SHANGHAI, May 18: China’s money rates were mostly flat, with Friday’s implementaion of a cut in banks’ required reserve ratios (RRR) largely priced into the market earlier this week.
The benchmark weighted-average seven-day bond repurchase rate had inched up 1.07 basis points to 2.6958 percent by midday, snapping 10-straight days of decline.
‘The expectation was already there,’ said a trader at a large state-owned bank in Shanghai, when asked why the benchmark rate rose slightly on the day the RRR cut took effect.
The seven-day rate is still near a 13-month low and 49.44 bps below its close last Friday. Traders say conditions are likely to remain loose, though month-end factors could push up rates slightly next week.
China announced a 50 bps RRR cut on Saturday after economic data the day before showed slowing output, investment, retail sales and bank lending.
In the bond market, rates edged up after dropping precipitously this week. Benchmark one-year Chinese government bonds rose 15 basis points to 2.45 percent from 2.30 percent at Thursday’s close.

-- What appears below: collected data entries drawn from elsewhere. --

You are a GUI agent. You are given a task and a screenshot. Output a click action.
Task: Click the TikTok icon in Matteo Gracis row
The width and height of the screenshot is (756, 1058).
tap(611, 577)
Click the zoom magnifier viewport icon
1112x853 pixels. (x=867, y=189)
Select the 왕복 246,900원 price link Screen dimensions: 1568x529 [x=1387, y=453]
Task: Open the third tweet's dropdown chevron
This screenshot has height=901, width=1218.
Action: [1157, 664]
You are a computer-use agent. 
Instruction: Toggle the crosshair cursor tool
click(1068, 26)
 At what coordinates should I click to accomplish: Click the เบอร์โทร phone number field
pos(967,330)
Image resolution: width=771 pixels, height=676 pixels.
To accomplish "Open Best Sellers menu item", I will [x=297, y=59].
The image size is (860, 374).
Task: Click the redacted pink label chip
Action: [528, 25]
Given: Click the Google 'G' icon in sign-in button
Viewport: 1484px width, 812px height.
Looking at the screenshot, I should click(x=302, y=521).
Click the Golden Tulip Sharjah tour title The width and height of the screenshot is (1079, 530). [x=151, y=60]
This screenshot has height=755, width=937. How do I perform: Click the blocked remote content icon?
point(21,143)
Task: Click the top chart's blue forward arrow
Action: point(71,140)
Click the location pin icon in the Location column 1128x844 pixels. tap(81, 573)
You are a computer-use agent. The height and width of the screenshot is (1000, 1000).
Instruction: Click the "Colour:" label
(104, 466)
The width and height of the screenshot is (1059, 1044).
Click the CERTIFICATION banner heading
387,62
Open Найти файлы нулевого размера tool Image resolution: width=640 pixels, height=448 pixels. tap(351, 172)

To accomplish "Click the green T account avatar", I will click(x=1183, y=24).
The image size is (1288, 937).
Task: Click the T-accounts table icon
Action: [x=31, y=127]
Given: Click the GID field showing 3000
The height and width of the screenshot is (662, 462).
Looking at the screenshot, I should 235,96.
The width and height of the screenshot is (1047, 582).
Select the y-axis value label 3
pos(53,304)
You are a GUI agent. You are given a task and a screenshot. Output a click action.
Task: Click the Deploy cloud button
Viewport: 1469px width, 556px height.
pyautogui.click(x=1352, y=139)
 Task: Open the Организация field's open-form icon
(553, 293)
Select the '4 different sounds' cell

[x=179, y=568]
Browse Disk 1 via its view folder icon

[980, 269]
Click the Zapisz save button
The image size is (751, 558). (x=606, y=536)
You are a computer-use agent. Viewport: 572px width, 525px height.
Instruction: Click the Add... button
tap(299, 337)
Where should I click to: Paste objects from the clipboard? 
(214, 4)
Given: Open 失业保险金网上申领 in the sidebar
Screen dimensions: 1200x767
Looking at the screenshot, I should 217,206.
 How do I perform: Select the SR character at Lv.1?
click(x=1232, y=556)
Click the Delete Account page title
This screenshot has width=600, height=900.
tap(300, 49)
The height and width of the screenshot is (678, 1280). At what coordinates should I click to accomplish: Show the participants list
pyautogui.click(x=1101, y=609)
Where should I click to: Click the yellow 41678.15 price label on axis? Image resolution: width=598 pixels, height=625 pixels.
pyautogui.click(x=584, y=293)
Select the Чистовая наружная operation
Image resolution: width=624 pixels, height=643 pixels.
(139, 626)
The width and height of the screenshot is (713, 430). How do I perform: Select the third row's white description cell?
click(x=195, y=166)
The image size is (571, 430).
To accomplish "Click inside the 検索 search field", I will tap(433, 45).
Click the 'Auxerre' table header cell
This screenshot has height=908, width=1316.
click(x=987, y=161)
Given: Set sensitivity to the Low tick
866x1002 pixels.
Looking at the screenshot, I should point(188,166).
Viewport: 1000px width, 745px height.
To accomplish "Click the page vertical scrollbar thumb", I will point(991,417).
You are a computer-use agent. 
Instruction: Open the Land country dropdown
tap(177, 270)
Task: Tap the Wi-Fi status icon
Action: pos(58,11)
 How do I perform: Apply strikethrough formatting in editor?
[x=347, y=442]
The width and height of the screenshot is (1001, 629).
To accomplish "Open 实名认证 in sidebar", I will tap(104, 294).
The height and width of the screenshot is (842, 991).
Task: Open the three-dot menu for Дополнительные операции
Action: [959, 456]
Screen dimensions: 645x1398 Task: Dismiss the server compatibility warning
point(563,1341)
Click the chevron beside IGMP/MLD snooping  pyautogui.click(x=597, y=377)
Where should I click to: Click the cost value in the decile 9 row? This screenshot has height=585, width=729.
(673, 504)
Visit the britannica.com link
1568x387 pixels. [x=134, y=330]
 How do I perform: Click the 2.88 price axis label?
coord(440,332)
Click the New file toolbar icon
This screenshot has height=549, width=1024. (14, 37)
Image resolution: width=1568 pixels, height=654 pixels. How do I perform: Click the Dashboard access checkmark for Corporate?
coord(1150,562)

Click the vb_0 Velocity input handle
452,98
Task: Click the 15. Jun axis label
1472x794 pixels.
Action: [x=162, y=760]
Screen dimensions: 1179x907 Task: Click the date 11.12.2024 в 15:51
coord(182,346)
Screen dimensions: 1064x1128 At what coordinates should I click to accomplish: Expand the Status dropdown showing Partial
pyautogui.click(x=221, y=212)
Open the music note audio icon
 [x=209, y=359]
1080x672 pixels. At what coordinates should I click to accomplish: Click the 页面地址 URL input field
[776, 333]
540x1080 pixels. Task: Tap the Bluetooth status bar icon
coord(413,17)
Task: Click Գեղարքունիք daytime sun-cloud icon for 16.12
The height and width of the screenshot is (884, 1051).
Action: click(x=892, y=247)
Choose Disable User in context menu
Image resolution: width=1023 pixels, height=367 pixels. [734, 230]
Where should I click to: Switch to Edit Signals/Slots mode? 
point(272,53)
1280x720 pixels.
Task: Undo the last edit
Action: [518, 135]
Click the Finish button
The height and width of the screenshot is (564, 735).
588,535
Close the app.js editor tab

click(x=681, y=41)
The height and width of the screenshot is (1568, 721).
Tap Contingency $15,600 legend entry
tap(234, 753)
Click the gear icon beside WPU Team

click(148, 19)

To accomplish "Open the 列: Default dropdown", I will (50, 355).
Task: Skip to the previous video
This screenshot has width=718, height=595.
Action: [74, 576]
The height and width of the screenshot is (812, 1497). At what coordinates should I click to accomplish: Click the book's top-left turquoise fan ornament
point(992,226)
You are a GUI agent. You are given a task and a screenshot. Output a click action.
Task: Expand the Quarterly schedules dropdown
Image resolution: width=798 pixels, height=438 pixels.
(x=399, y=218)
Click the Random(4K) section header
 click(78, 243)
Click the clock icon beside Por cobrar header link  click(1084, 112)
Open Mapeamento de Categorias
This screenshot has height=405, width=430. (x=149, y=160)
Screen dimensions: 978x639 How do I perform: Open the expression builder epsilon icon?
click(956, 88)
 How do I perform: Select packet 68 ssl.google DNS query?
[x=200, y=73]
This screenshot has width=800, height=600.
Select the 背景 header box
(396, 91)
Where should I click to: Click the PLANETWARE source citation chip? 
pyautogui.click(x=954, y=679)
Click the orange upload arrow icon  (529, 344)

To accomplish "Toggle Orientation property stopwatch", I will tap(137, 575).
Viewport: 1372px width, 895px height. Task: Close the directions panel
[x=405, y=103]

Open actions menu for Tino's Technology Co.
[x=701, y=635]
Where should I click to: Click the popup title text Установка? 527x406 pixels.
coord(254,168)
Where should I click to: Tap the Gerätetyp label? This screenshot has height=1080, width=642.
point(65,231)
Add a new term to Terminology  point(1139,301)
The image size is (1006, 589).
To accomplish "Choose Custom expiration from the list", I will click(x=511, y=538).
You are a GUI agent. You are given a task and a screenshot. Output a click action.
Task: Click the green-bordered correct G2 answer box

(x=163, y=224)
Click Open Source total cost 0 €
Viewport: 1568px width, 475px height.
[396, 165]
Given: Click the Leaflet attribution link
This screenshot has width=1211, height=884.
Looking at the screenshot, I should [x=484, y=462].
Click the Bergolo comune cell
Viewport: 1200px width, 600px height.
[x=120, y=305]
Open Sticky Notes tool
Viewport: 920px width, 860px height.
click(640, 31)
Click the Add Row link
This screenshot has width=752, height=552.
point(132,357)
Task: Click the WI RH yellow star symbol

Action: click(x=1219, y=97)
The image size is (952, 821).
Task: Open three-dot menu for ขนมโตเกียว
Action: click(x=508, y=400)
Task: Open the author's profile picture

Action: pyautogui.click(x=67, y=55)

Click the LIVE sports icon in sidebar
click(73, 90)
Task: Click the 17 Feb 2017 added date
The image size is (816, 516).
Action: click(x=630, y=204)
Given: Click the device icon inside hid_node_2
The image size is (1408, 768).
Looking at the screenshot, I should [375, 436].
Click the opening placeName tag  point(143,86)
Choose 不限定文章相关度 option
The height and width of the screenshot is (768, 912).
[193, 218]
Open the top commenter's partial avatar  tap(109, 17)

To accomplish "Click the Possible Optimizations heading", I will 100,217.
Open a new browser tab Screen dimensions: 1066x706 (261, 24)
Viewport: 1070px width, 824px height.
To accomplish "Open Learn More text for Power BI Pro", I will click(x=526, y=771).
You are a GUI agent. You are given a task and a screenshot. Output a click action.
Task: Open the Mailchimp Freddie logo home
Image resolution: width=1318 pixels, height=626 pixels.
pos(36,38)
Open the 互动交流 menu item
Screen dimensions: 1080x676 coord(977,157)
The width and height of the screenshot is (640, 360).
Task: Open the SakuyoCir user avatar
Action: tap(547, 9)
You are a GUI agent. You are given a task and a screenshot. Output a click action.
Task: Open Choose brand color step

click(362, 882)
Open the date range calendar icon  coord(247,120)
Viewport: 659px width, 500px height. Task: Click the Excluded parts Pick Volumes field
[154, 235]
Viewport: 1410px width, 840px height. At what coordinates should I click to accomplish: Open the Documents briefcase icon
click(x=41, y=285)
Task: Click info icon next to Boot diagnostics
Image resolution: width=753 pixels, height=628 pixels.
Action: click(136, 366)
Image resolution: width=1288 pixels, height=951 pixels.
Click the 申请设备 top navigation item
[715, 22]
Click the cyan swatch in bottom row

Traders see bond yields stabilizing over the next few weeks as long as there is no additional easing from the central bank.
‘The front-end should get support after dropping so much. There is a chance it could decline a bit further, but we don’t see much downside room,’ said a bond trader at a European bank in Shanghai.
But traders said they were doubtful the RRR cut would spur economic activity.
For most of the last decade, rapid growth and rates of investment returns far above the benchmark lending rate meant that loan demand almost always exceeded supply. As a result, liquidity – along with quantitative targets from the central bank – was the main constraint on banks’ ability to lend.
Now, however, analysts and traders say the lack of corporate demand for credit due to firms’ uncertainty about demand in the real economy is the main reason for weak loan growth in April.
News of Greece’s possible exit from the euro and sluggish domestic investment and consumer spending have further dented potential borrowers’ appetite for new loans.
Under such conditions, increasing bank liquidity may do little to spur additional lending, analysts said.